- **原文段落**
-------------------------

高精度

无符号整数

使用范例

vector 自带大小比较为字典序比较, !=== 运算,其余需要时一定记得重载!

减法,当被减数小于减数时减为 0。

struct Wint : vector<int> //继承vector
{
	static const int width = 9, base = 1e9;
	Wint(unsigned long long n = 0) //普通初始化,当整型数和Wint同时运算时会提升至Wint
	{
		for (; n; n /= base)
			push_back(n % base);
	}
	explicit Wint(const string &s) //字符串初始化函数,未判断字符串合法情况
	{
		for (int len = int(s.size() - 1) / width + 1, b, e, i = 0; i < len; ++i)
			for (e = s.size() - i * width, b = max(0, e - width), push_back(0); b != e; ++b)
				back() = back() * 10 + s[b] - '0';
		trim(0);
	}
	Wint &trim(bool up = 1) //去前导0,是否需要进位,很常用的小函数,为方便返回自身
	{
		for (int i = 1; up && i < size(); ++i)
		{
			if ((*this)[i - 1] < 0)
				--(*this)[i], (*this)[i - 1] += base;
			if ((*this)[i - 1] >= base)
				(*this)[i] += (*this)[i - 1] / base, (*this)[i - 1] %= base;
		}
		while (!empty() && back() <= 0)
			pop_back();
		for (; up && !empty() && back() >= base; (*this)[size() - 2] %= base)
			push_back(back() / base);
		return *this;
	}
	friend istream &operator>>(istream &is, Wint &n)
	{
		string s; //懒
		return is >> s, n = Wint(s), is;
	}
	friend ostream &operator<<(ostream &os, const Wint &n)
	{
		if (n.empty())
			return os.put('0');
		os << n.back();
		char ch = os.fill('0');
		for (int i = n.size() - 2; ~i; --i)
			os.width(n.width), os << n[i];
		return os.fill(ch), os;
	}
	friend bool operator<(const Wint &a, const Wint &b)
	{
		if (a.size() != b.size())
			return a.size() < b.size();
		for (int i = a.size() - 1; ~i; --i)
			if (a[i] != b[i])
				return a[i] < b[i];
		return 0;
	}
	friend bool operator>(const Wint &a, const Wint &b) { return b < a; }
	friend bool operator<=(const Wint &a, const Wint &b) { return !(a > b); }
	friend bool operator>=(const Wint &a, const Wint &b) { return !(a < b); }
	Wint &operator+=(const Wint &b)
	{
		if (size() < b.size())
			resize(b.size()); //保证有足够的位数
		for (int i = 0; i < b.size(); ++i)

-------------------------

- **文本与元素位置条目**
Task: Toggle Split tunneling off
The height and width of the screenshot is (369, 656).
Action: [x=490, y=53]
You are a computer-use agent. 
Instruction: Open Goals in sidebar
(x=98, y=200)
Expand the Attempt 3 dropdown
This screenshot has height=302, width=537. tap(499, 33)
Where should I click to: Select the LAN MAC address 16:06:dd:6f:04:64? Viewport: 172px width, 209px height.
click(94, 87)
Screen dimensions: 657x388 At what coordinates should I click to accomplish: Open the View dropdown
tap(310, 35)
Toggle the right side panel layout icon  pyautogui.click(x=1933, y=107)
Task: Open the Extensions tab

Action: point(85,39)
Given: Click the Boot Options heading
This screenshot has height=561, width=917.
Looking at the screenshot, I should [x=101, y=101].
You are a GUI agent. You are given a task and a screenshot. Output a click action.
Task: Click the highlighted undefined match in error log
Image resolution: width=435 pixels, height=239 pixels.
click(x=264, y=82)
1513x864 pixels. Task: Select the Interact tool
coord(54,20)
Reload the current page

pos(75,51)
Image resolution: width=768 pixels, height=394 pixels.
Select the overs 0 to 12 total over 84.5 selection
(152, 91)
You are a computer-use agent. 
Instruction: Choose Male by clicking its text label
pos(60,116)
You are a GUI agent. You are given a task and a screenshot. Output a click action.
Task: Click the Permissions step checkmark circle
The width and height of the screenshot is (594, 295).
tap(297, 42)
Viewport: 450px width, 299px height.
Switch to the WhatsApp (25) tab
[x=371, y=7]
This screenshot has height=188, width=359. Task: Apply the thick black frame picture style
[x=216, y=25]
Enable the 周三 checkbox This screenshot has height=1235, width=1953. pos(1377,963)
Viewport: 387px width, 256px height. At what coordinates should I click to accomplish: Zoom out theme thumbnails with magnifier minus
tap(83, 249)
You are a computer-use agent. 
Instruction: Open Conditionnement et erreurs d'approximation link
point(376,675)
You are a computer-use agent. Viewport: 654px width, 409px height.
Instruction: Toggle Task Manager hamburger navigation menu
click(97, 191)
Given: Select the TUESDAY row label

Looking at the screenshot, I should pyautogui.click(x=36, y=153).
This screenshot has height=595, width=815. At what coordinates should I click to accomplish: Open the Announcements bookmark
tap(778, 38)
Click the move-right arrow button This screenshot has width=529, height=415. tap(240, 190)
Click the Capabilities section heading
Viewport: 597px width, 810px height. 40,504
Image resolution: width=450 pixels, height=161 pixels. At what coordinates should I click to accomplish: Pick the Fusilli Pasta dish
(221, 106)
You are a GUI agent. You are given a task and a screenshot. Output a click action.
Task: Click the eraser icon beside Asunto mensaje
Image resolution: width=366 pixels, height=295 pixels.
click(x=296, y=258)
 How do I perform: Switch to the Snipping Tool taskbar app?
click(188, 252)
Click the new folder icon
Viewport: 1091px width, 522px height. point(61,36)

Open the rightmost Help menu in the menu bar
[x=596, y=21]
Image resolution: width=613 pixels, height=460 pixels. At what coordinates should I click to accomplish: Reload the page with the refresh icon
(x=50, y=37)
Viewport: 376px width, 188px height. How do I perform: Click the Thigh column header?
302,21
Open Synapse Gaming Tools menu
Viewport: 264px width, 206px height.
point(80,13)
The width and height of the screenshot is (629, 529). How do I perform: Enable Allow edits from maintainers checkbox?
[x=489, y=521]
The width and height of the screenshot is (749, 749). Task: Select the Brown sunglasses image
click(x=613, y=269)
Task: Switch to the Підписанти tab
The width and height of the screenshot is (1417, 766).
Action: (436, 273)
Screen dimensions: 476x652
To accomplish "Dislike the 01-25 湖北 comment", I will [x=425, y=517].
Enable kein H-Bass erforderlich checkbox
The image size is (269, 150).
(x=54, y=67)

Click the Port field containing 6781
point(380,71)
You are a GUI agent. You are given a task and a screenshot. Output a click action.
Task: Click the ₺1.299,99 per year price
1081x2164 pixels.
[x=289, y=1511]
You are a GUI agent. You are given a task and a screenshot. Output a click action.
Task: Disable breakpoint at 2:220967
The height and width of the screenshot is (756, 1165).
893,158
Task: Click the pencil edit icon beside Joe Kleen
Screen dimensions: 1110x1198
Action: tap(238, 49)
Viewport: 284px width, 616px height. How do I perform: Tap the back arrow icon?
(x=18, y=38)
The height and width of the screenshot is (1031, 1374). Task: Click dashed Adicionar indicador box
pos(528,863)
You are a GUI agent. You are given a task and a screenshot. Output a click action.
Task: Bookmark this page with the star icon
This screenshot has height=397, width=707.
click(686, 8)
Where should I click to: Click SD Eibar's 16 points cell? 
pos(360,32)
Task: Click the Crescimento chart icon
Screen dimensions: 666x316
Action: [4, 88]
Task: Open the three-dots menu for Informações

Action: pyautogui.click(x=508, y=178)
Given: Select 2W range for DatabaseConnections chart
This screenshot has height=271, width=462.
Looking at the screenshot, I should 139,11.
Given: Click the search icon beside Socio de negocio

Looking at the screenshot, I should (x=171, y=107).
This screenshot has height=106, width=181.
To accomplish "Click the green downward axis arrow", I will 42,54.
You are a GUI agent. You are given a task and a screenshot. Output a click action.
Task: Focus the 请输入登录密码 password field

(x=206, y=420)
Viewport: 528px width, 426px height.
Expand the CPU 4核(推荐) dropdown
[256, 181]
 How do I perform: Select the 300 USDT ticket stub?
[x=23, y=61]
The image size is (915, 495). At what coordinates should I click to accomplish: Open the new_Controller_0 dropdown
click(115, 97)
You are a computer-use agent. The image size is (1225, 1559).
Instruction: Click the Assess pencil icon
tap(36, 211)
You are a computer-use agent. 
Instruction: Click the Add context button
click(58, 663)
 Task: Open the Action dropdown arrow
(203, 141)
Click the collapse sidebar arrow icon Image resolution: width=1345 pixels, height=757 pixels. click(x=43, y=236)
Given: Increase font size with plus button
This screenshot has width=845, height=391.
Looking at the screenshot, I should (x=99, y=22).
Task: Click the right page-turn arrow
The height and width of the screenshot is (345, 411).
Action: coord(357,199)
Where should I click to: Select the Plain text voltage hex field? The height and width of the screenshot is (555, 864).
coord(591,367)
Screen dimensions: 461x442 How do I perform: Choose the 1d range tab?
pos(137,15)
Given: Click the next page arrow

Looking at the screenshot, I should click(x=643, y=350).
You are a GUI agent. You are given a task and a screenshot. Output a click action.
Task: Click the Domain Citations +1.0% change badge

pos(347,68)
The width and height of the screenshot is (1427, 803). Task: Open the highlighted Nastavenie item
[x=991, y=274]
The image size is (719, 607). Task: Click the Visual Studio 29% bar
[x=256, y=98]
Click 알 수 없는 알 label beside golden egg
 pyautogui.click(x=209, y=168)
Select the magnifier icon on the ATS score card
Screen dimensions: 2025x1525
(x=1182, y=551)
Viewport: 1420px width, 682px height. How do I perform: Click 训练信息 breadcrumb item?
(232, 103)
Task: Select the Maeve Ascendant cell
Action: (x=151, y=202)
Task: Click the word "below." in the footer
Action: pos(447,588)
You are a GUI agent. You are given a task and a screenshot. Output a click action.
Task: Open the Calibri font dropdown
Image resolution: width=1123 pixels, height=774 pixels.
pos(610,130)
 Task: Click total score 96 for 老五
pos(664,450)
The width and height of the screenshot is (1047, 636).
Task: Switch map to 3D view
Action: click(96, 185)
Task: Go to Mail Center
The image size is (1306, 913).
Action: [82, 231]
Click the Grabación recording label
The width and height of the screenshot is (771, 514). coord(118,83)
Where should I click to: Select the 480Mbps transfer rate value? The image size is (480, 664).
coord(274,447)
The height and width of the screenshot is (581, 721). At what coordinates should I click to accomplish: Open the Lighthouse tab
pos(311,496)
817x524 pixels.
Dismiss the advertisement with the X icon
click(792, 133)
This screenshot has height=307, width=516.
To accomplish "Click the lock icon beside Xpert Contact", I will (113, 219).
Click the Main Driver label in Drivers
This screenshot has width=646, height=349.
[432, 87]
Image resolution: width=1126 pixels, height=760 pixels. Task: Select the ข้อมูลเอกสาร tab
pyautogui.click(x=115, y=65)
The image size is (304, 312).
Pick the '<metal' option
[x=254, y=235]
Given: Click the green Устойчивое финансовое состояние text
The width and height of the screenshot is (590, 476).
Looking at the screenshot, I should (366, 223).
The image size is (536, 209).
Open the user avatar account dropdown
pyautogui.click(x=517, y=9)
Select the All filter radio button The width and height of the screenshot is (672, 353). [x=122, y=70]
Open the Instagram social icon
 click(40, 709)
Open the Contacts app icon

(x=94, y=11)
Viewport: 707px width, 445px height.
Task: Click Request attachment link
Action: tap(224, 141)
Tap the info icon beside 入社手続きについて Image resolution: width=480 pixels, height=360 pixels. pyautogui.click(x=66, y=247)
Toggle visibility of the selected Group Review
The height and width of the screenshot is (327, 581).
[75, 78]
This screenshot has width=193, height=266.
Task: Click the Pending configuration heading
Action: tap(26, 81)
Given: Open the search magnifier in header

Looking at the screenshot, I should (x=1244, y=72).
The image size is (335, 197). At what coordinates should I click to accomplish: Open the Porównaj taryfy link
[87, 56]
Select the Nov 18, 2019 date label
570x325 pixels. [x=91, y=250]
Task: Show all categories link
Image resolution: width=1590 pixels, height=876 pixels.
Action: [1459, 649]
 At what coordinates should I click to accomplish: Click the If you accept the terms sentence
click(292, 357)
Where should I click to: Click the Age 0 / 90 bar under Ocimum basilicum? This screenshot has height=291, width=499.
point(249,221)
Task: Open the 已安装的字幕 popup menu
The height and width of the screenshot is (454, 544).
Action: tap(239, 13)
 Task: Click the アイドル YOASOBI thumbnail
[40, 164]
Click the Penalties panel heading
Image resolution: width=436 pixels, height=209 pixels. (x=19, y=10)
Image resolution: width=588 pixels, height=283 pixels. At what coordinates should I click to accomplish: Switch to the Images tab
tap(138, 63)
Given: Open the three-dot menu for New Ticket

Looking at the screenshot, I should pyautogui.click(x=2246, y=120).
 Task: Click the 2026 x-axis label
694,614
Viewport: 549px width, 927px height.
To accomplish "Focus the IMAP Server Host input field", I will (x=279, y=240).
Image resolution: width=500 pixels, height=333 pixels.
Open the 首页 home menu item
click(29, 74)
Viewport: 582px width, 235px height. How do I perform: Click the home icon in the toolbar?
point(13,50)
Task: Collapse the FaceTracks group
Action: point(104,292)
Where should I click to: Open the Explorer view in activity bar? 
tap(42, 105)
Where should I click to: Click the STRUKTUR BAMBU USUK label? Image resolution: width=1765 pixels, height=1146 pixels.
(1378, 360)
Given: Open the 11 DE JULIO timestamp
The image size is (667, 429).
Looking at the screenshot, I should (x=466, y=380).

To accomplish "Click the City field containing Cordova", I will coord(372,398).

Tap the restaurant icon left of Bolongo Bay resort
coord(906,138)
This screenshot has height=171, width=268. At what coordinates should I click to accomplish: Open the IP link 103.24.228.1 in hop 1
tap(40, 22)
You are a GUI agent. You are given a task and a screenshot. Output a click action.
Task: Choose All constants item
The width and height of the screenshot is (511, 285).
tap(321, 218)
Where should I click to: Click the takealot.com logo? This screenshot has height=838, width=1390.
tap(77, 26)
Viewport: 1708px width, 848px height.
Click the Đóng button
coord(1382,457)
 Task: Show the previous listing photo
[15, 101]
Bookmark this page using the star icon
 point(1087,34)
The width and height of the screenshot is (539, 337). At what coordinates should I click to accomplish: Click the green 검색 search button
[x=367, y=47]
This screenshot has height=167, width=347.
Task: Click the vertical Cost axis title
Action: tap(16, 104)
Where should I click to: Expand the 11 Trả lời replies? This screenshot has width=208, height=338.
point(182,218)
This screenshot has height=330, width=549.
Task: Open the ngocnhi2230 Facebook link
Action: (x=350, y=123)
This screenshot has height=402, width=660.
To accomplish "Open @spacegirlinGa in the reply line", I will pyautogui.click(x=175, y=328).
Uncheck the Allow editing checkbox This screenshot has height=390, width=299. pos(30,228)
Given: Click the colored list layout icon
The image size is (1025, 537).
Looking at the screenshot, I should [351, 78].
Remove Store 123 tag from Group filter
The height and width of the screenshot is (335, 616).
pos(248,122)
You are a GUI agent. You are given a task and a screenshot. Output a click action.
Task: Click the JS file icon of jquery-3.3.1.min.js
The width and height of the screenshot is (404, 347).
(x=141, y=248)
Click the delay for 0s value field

-------------------------

- **任务要求**
1. 判断下列说法是否符合这段高精度代码：(a) 做减法时，被减数小于减数则结果为 0；(b) 字符串初始化函数会检查字符串是否合法；(c) base 的值设为 1e9。每项回答"是"或"否"，并原样引用原文中起决定作用的文字。
2. 逐字照抄这段高精度代码中的一段，从"return a.size() <"开始，到"Wint &operator+=(const Wint &b)"结束。

- **各题答案**
1.
(a) 是。"减法,当被减数小于减数时减为 0。"
(b) 否。"字符串初始化函数,未判断字符串合法情况"
(c) 是。"static const int width = 9, base = 1e9;"

2.
return a.size() < b.size();
		for (int i = a.size() - 1; ~i; --i)
			if (a[i] != b[i])
				return a[i] < b[i];
		return 0;
	}
	friend bool operator>(const Wint &a, const Wint &b) { return b < a; }
	friend bool operator<=(const Wint &a, const Wint &b) { return !(a > b); }
	friend bool operator>=(const Wint &a, const Wint &b) { return !(a < b); }
	Wint &operator+=(const Wint &b)